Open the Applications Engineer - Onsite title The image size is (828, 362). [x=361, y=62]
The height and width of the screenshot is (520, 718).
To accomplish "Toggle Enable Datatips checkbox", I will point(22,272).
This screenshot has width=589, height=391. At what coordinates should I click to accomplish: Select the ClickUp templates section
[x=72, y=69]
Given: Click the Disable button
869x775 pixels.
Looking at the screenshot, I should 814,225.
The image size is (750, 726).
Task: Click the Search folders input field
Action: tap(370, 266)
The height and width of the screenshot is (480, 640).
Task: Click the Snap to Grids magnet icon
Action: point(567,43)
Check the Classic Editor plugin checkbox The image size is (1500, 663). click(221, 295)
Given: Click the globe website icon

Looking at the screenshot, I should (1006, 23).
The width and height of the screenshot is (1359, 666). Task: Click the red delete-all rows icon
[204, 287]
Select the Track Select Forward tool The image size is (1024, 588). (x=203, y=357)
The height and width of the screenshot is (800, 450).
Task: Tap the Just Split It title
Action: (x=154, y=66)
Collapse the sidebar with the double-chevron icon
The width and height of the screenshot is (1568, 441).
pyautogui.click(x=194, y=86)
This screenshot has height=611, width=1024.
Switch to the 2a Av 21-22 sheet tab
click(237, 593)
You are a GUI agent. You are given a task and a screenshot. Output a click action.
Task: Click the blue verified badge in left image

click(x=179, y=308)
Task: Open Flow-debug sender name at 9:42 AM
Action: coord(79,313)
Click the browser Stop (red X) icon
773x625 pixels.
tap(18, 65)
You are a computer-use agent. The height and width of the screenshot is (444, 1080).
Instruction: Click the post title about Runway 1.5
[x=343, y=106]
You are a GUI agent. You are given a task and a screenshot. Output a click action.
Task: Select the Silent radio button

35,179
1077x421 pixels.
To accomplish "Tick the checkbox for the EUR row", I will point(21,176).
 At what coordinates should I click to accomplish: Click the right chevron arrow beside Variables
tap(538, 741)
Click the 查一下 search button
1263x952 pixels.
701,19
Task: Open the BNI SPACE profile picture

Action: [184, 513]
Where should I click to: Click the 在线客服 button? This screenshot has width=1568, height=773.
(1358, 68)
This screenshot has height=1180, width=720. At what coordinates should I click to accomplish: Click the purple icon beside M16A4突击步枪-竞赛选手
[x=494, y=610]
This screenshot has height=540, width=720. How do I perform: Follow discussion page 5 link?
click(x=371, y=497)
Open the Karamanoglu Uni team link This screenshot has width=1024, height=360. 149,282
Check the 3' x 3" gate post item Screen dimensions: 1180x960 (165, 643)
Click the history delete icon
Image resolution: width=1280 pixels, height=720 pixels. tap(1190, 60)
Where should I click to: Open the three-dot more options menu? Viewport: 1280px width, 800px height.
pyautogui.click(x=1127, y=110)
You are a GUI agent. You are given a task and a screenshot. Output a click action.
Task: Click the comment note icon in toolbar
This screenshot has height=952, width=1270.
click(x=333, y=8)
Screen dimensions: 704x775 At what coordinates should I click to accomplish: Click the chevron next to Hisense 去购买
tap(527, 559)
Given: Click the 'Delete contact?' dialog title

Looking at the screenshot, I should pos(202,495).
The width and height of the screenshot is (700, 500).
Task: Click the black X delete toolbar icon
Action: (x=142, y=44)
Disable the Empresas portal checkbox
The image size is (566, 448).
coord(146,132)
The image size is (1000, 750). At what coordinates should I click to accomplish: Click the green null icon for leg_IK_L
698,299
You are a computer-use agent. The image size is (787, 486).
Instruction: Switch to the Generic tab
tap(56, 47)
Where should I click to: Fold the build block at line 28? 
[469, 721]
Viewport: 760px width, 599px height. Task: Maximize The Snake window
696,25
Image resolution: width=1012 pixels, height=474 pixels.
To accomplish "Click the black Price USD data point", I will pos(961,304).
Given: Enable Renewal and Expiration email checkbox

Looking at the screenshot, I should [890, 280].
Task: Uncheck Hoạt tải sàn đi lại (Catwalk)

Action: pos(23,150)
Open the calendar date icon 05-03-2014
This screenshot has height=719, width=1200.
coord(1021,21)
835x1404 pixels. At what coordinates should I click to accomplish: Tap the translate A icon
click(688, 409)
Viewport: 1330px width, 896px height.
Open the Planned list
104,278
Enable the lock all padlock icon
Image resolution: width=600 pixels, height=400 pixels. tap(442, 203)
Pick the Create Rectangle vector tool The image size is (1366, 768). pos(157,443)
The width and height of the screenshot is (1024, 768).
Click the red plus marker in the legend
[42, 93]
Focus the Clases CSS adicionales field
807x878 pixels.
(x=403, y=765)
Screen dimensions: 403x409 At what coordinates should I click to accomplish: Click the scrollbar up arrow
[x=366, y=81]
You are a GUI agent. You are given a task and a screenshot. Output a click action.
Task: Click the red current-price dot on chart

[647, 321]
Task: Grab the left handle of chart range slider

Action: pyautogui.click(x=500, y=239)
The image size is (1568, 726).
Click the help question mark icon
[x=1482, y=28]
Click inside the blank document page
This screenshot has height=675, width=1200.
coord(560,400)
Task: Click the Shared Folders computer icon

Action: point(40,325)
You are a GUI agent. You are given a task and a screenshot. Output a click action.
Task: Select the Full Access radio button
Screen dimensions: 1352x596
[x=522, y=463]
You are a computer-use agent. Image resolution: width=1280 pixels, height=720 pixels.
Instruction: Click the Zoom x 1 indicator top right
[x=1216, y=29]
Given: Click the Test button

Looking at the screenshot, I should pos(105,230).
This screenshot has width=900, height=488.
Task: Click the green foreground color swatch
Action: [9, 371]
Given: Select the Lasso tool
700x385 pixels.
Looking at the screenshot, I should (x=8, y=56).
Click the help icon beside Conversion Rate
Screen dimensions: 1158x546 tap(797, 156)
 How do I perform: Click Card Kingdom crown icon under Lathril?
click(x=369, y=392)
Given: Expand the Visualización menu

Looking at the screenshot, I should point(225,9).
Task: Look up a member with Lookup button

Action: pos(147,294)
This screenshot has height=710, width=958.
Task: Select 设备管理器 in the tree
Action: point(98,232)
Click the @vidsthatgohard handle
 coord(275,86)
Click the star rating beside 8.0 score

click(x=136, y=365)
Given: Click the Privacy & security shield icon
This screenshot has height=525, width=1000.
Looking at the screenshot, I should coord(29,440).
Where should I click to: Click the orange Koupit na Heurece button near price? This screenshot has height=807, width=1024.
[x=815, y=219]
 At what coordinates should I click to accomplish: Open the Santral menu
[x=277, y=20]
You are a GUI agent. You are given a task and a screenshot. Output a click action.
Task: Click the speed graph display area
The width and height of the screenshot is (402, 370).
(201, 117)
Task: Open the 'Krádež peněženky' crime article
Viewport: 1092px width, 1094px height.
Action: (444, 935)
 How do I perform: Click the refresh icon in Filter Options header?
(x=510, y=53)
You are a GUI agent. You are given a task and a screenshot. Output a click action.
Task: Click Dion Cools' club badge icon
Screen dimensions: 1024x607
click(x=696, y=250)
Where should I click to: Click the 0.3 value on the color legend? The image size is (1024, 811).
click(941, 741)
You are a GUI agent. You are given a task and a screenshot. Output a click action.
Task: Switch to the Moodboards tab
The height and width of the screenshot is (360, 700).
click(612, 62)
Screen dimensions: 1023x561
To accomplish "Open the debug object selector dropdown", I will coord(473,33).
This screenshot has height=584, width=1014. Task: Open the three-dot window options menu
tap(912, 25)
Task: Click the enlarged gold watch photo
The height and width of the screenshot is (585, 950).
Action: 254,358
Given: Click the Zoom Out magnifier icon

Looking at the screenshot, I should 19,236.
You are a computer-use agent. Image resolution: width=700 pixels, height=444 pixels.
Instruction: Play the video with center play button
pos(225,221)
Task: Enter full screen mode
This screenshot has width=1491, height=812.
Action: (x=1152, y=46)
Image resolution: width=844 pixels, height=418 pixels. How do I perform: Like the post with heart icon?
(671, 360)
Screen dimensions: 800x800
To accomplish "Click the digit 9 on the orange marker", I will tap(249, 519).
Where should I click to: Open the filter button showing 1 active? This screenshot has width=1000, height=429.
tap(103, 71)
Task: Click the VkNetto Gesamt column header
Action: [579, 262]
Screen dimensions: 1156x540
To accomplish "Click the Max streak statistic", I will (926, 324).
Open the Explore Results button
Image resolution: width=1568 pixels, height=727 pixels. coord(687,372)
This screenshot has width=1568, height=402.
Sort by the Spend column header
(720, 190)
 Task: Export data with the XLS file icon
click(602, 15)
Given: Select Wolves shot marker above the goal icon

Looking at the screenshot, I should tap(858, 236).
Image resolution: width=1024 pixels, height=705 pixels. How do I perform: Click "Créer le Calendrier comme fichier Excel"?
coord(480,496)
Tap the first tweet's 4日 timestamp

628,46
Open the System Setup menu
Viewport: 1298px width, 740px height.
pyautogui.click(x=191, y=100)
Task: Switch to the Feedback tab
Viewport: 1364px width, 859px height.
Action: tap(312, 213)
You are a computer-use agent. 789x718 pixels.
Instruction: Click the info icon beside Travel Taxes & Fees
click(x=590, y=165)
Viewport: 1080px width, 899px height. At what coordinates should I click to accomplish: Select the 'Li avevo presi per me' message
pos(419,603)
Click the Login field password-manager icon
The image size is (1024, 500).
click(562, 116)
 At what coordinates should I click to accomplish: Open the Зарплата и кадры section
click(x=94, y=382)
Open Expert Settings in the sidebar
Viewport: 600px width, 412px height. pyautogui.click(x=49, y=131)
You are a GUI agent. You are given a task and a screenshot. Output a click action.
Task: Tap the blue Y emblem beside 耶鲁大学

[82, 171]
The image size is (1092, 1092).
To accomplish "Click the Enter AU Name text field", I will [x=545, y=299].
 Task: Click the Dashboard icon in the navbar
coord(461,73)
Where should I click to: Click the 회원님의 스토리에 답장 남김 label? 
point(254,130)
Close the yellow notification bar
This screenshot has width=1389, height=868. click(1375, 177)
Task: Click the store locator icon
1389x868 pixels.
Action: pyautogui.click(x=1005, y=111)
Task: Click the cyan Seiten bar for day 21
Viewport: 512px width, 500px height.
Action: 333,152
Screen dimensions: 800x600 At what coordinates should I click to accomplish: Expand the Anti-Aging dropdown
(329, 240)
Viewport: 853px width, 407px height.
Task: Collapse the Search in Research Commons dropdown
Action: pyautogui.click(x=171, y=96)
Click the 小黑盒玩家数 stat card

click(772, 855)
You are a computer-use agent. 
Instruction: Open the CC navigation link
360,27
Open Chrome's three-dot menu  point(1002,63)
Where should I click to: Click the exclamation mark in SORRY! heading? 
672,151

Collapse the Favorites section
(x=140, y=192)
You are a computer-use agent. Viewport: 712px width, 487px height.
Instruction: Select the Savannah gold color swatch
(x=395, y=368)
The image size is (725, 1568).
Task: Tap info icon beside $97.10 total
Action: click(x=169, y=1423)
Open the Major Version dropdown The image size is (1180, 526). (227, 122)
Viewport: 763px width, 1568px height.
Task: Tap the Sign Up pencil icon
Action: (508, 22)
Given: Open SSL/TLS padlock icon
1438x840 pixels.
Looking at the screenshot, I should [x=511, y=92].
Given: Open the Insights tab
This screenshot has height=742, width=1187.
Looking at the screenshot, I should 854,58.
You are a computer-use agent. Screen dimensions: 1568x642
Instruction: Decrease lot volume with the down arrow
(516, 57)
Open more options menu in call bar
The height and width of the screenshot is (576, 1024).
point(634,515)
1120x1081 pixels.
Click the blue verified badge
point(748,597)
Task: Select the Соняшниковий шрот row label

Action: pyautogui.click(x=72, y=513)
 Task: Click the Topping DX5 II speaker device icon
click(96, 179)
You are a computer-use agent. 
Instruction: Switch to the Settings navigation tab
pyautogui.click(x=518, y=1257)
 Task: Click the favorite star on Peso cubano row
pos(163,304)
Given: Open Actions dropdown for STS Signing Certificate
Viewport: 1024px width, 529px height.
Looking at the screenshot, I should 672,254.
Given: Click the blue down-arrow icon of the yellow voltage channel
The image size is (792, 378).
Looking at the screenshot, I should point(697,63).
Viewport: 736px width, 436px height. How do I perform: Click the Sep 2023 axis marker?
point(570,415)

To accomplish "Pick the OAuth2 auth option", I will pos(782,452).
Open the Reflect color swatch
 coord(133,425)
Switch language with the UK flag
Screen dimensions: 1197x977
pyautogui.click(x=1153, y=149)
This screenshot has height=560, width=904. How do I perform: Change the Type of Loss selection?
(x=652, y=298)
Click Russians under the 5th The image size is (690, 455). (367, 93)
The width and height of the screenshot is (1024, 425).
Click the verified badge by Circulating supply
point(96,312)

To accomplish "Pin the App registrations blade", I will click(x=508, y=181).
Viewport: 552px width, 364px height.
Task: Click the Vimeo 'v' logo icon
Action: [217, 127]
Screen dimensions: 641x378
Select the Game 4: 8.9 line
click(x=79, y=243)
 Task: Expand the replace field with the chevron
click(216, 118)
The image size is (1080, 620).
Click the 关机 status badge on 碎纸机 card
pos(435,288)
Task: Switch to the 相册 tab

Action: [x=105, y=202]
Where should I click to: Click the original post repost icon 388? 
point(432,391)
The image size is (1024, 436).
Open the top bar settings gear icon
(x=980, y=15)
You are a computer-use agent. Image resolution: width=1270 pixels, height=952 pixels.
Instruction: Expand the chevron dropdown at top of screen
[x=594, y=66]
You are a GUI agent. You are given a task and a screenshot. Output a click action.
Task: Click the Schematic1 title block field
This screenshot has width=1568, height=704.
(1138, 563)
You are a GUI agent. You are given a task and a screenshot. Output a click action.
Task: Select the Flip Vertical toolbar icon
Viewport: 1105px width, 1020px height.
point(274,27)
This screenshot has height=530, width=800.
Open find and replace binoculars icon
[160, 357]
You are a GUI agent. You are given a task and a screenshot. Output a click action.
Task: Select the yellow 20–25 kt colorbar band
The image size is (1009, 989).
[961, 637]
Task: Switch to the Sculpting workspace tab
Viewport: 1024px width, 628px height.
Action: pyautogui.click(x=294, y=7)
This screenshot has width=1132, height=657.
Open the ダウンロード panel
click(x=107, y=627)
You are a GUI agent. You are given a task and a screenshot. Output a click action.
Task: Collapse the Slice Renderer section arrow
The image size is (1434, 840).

::::::::::

PROBLEM DETAILS:
In the entries above, the lines between the one holding "Given: Expand the Visualización menu" and the one holding "Given: Click the Privacy", inclusive, are to be printed exactly as written, and those alone.

RESPONSE TO THE EXERCISE:
Given: Expand the Visualización menu

Looking at the screenshot, I should point(225,9).
Task: Look up a member with Lookup button

Action: pos(147,294)
This screenshot has height=710, width=958.
Task: Select 设备管理器 in the tree
Action: point(98,232)
Click the @vidsthatgohard handle
 coord(275,86)
Click the star rating beside 8.0 score

click(x=136, y=365)
Given: Click the Privacy & security shield icon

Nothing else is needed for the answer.